Fine-tuning convolutional neural networks for maritime vessel classification, verification and recognition

Abstract

Autonomous maritime vessel surveillance systems have enormous implications to national defense and global supply chain. Therefore, ship detection and classification problems have been widely studied for a long time. Most of the studies have used satellite imagery, the real-time satellite imaging access is not public and image resolutions is insufficient for high-quality classification and recognition systems. As an alternative approach, consumer-level surveillance cameras have attracted great attention recently due to its cost-effectiveness and easy installation process. Recently, deep learning has become the state-of-the-art method in computer vision field. Deep network architectures have emerged by surpassing human-level accuracy on image classification problems. Many old but powerful ideas have been revised and applied to these networks in various computer vision problems. However, the applications of deep learning methods in the analysis of maritime vessel images are limited in the literature. In this thesis, we employ the state-of-the-art deep network architectures for maritime vessel classification, verification and recognition problems. In the experiments, the most popular three convolutional neural network architectures; AlexNet, VGGNet and ResNet are used. MARVEL dataset is utilized for benchmark purposes, which contains 2M ship images. Since these networks are very difficult to train and they require lots of training samples, we follow transfer learning approach. The main contribution of this thesis is the implementation, tuning and evaluation of specific applications for maritime vessels domain.

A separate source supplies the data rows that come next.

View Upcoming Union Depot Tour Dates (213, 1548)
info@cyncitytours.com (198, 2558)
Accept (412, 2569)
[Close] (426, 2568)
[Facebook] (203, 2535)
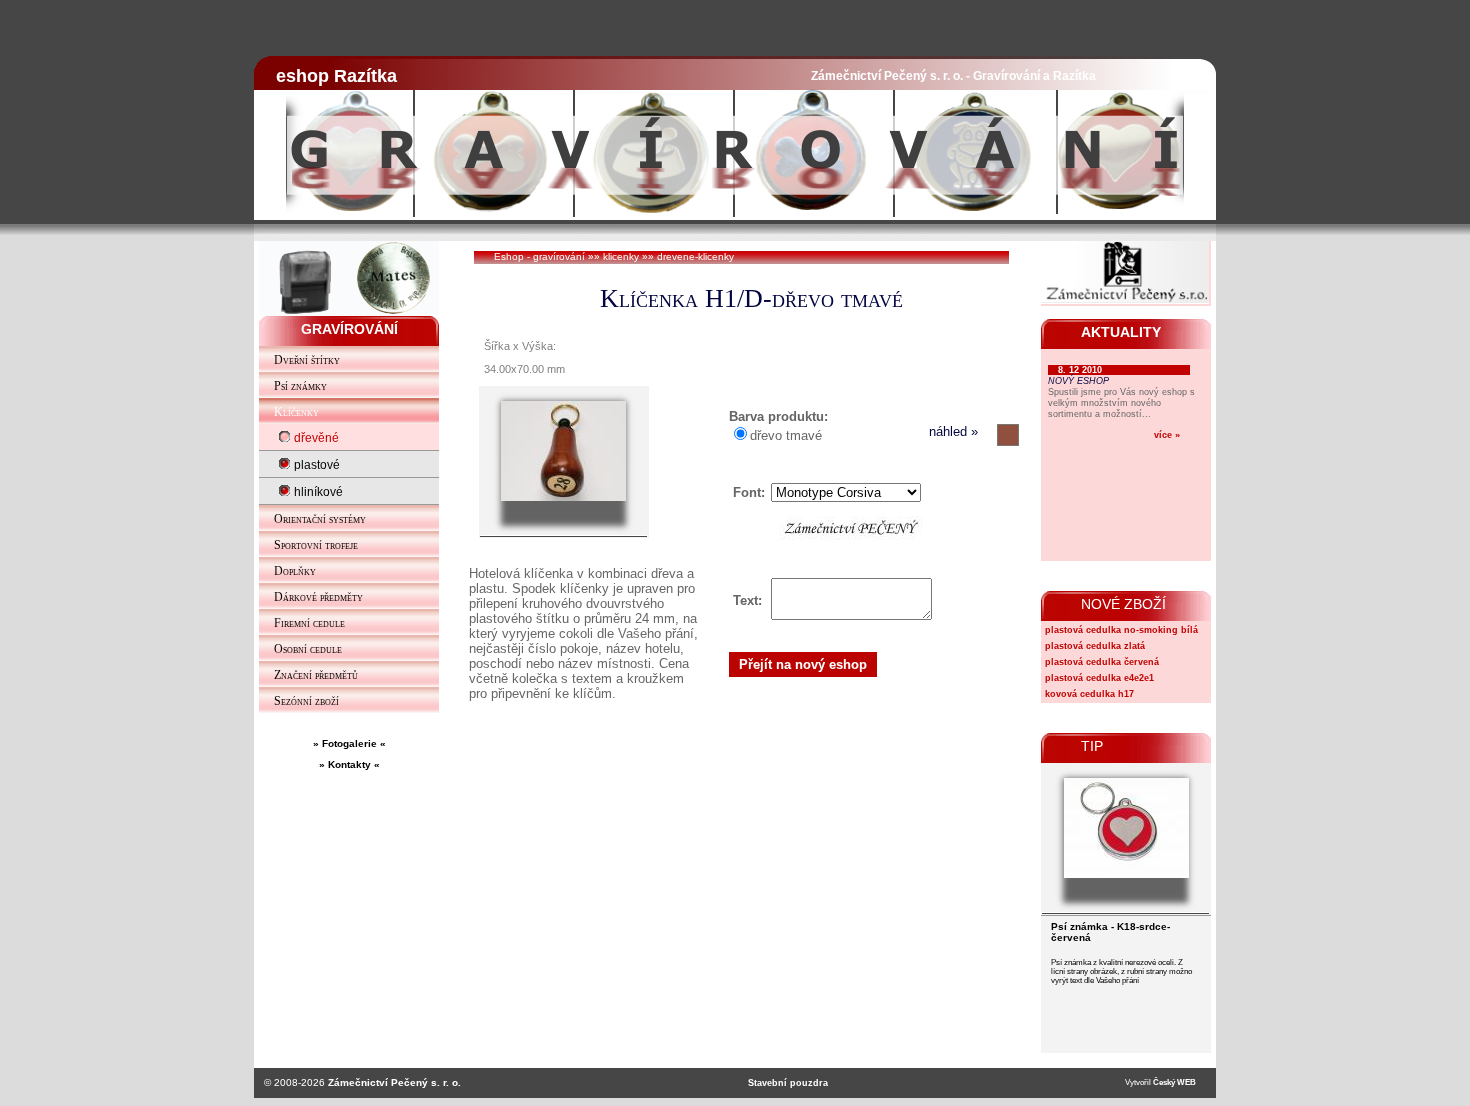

For classification task, we conduct experiments on different transfer learning techniques and we investigate their performance by transferring the weights layer by layer. We reach the state-of-the-art results by fine-tuning VGG-16 architecture. For both verification and recognition tasks, we use triplet loss heavily inspired by recent advances in the field of face verification and recognition. We achieve closely comparable state-of-the-art results on MARVEL’s both verification and recognition benchmarks.